思わず問い返したフュリーの気持ちも分かる。
常日頃から老若(男は除く)女問わずフェミニンな笑顔で応対しているロイの口から、そんな生々しい発言が零れるとは思ってもみなかったのだろう。
憧れを打ち砕かれた市井の女性のような顔で言うのはどうかと思うが。

「何だ?まさか性格だなんて言わんだろな」
「いや、俺は胸で曹長は身長ッス」
「馬鹿言え、顔だ。性格は良ければそれにこしたことはないが、性格が良ければいいなんて、モテない男の負け惜しみだな。胸の形は最高におまえ好みの近所のおばちゃんと貧乳のアイドル、どっちを選ぶ?曹長、君もだ。小柄なジャワ原人と長身のスーパーモデルならジャワ原人を選ぶというのか?」
「……近所のおばちゃんに手ェ出すほど飢えてないっス」
「ぼ、僕もやっぱり相手は同じ人間がいいかと……」

どう考えても無茶な二択だ。そうとしか答えられない。
しかし彼らの返答に満足げに頷くと、ロイは勝ち誇ったようにふんぞり返った。

「やはりおまえらも顔重視じゃないか」
「今の選択肢は顔以前の問題かと思うんスけど」
「確かに顔も一応は見ますけど…でもホラ…えっと、他に、」
「他に?」

悲しいほど一生懸命ロイのフォローに勤しむフュリーを途中で遮り、ロイはまた決まっているとばかりに片眉を上げた。

「胸、脚といって一旦腰に戻って最後は顔だな」
「ぜ、全部外見……」
「何様ですか、アンタ」

視線は少し上向き加減で一体何を想像しているのか。
おまえらは違うのか戯言抜かすなカッコつけるな、と吐き捨てる上官に、ハボックはやたら鈍痛を訴えるこめかみに手をやった。もうフュリーさえ二の句がつなげなくなっているではないか。
ここにリザがいなくて良かったと心の底から今日のシフトに感謝する。
ハボックの嗜好ではないのだが、あの怜悧な視線に侮蔑をこめて見つめられたら立ち直れないかもしれない。

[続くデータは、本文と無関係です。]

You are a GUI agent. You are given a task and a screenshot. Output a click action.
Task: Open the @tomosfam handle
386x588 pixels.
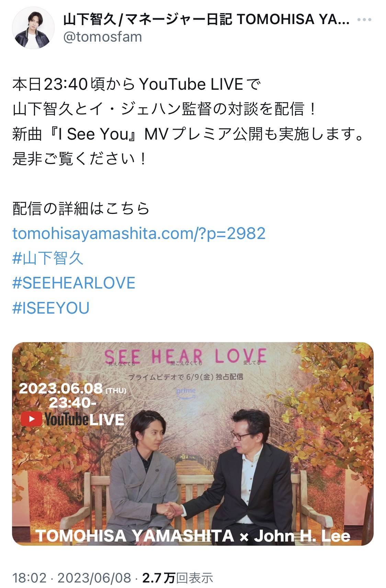(x=102, y=37)
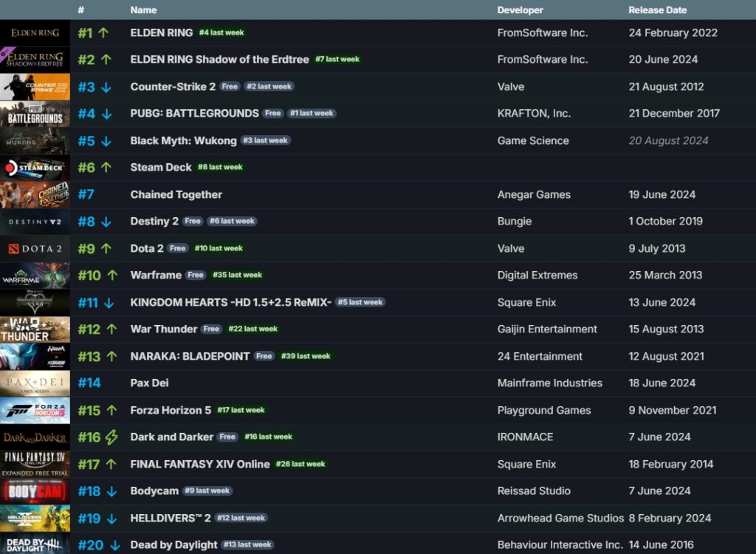The height and width of the screenshot is (554, 756).
Task: Click the FromSoftware Inc. developer name
Action: pos(543,33)
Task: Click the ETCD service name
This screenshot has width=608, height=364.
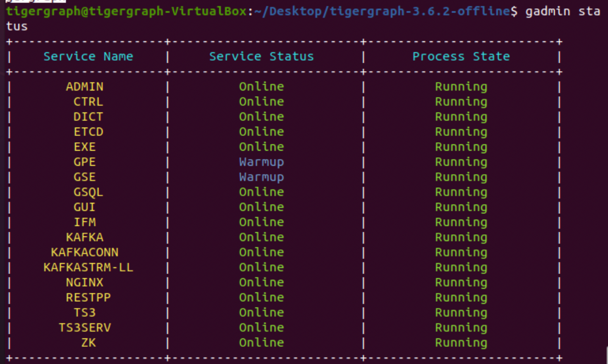Action: click(88, 132)
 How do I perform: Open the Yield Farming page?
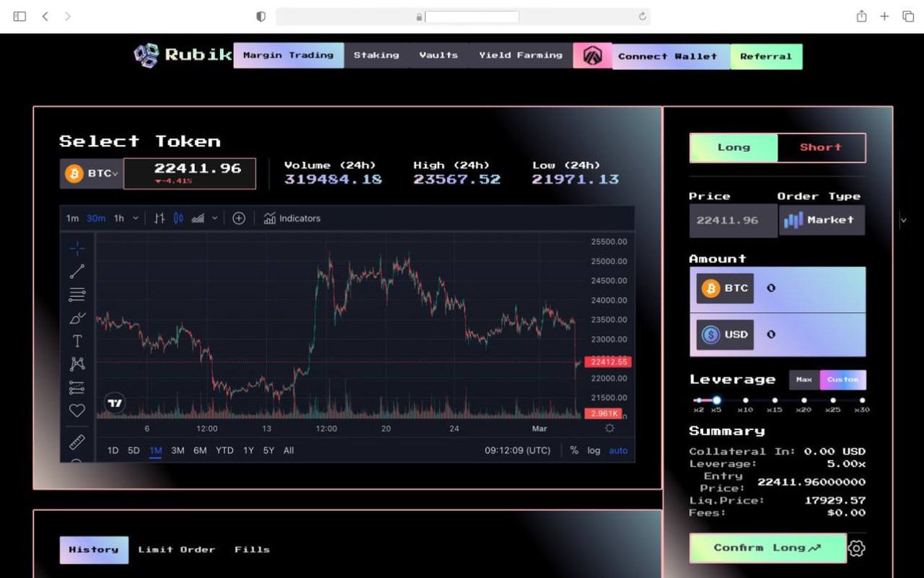click(521, 55)
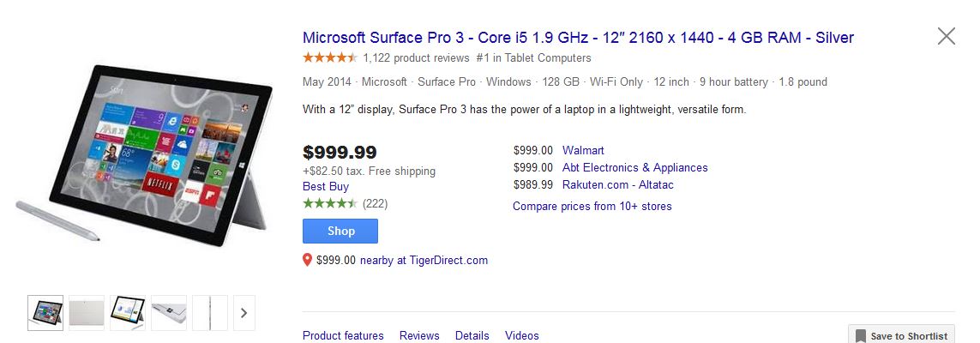Click the red map pin nearby icon

tap(308, 260)
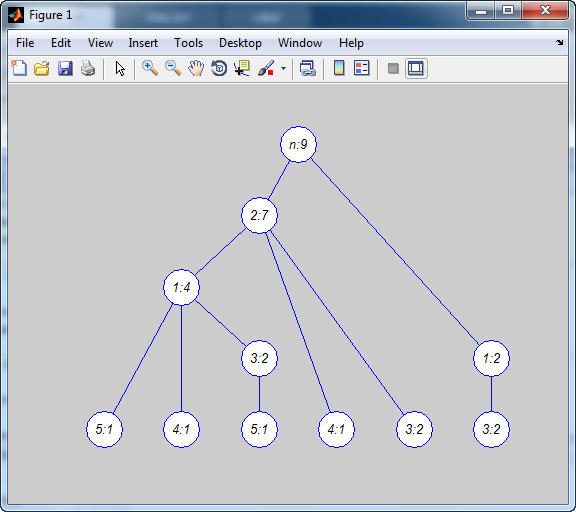Open the Insert menu
Image resolution: width=576 pixels, height=512 pixels.
point(143,43)
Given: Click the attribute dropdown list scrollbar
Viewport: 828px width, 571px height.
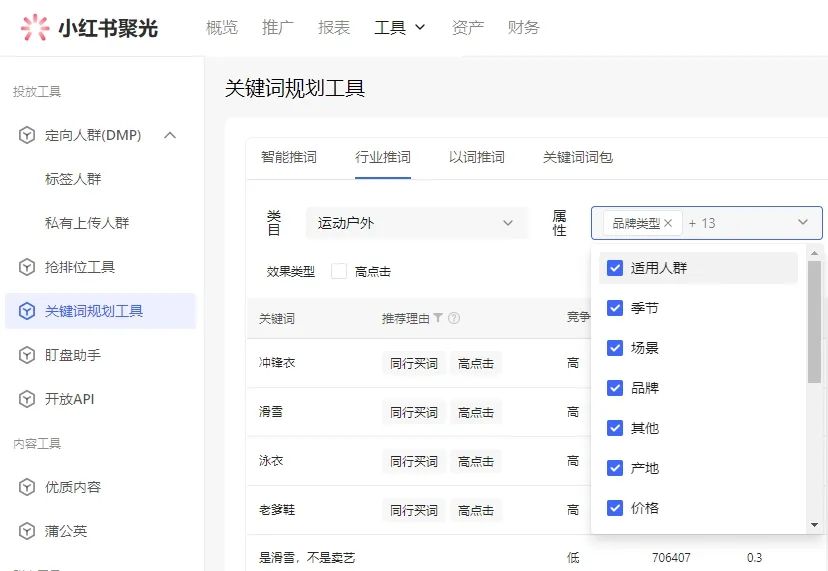Looking at the screenshot, I should click(814, 320).
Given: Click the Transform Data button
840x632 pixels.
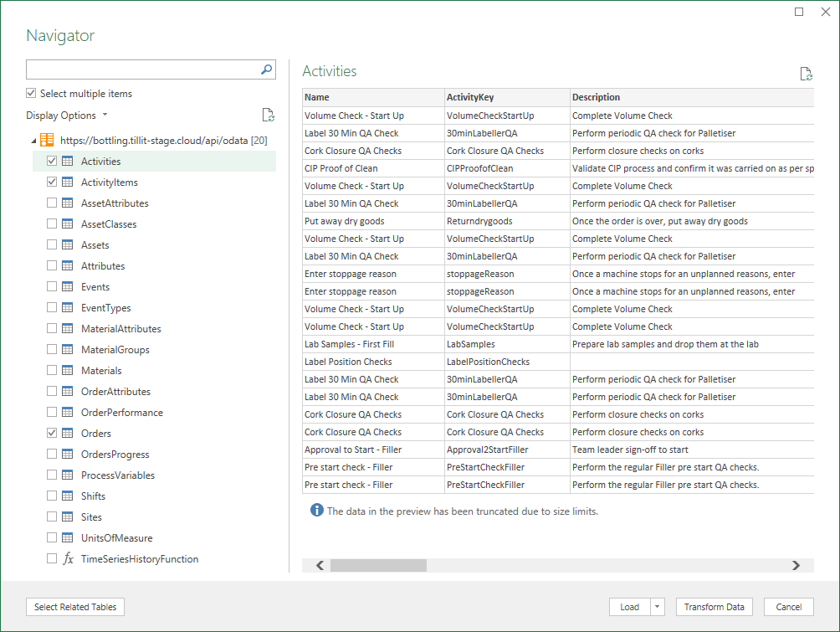Looking at the screenshot, I should (714, 607).
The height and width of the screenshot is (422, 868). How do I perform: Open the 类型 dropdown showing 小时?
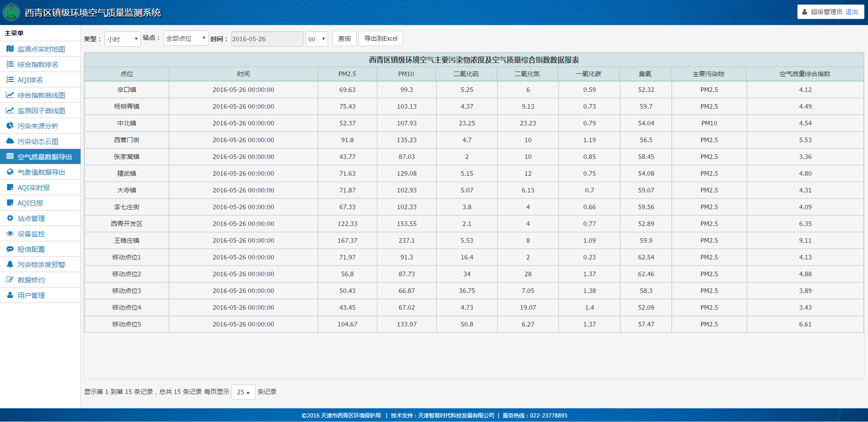click(x=122, y=39)
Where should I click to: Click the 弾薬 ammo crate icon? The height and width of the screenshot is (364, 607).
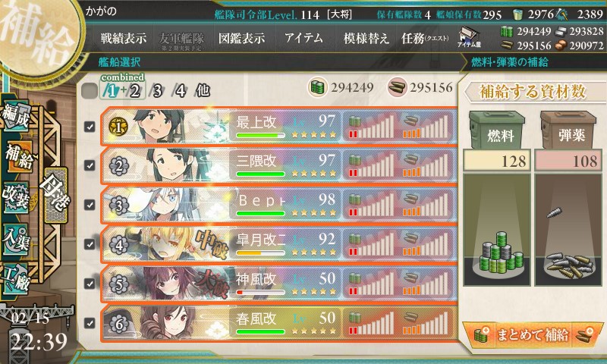(568, 130)
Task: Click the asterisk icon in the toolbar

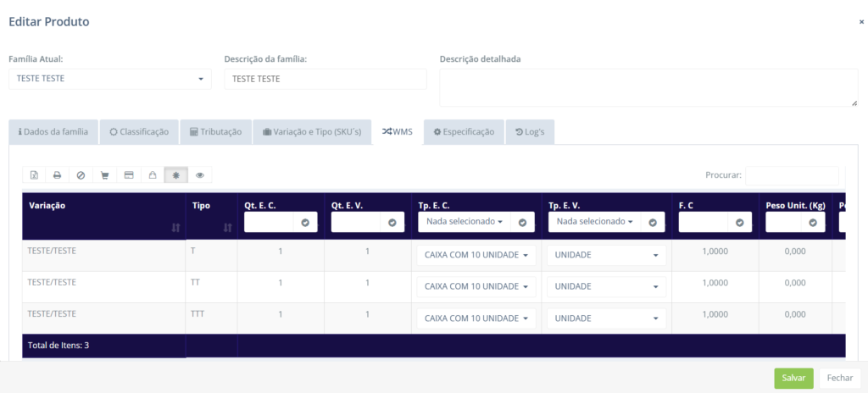Action: click(x=176, y=175)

「顔がよければ多少の性格の悪さは愛嬌になるというだろう」
「色の白いは七難隠す、じゃないんスかそれ。ていうか本気で顔重視なんスね……」

それならロイはリザのこともやはり顔で副官に指名したのだろうか。
二人の経緯を詳細に知らないハボックはふとそんな疑問が頭を過ぎる。
まさかそれだけの理由で今まで彼の副官が務まるわけはないし、リザの護衛に関する卓越した銃の腕や迅速丁寧な事務作業、冷静沈着な上官の捕獲、と様々な要素が見受けられるが、それはたまたまオプションとして付加されているだけで、同じ要素をもつ美人が現れたら、ロイはどうするのだろうという漠然とした純粋な好奇心だ。

「……中尉も顔っスか」
「中尉?――彼女の顔を見ない男はいないだろう?」

やはりこの場にリザがいなくて正解だ。
突然出された人物の名に、思わず辺りを窺ってから返答を返す上官に染み付いた悲しい性に同情しつつ、男同士の本音トークは賑わいを見せ始める。

「それに彼女は胸も大きい」
「た、大佐!?」

何で知っているんだと言いたげな顔で上ずった声をあげるフュリーを無視してハボックはつなげる。

「――知ってますよ」
「ハボック少尉!?」
「ほう」

見てれば分かるでしょ、そんなもん。俺のボインセンサーがしっかりキャッチしちゃうんですって。
だから笑顔で発火布に手を伸ばさないで下さい、と心中泣きたい気分になった。
どうにか矛先を戻そうと、平静な振りを装いつつ密かにフュリーの後ろに回りこめば、青褪めたフュリーに笑顔を向けたロイが小さく舌打ちしたのが聞こえた。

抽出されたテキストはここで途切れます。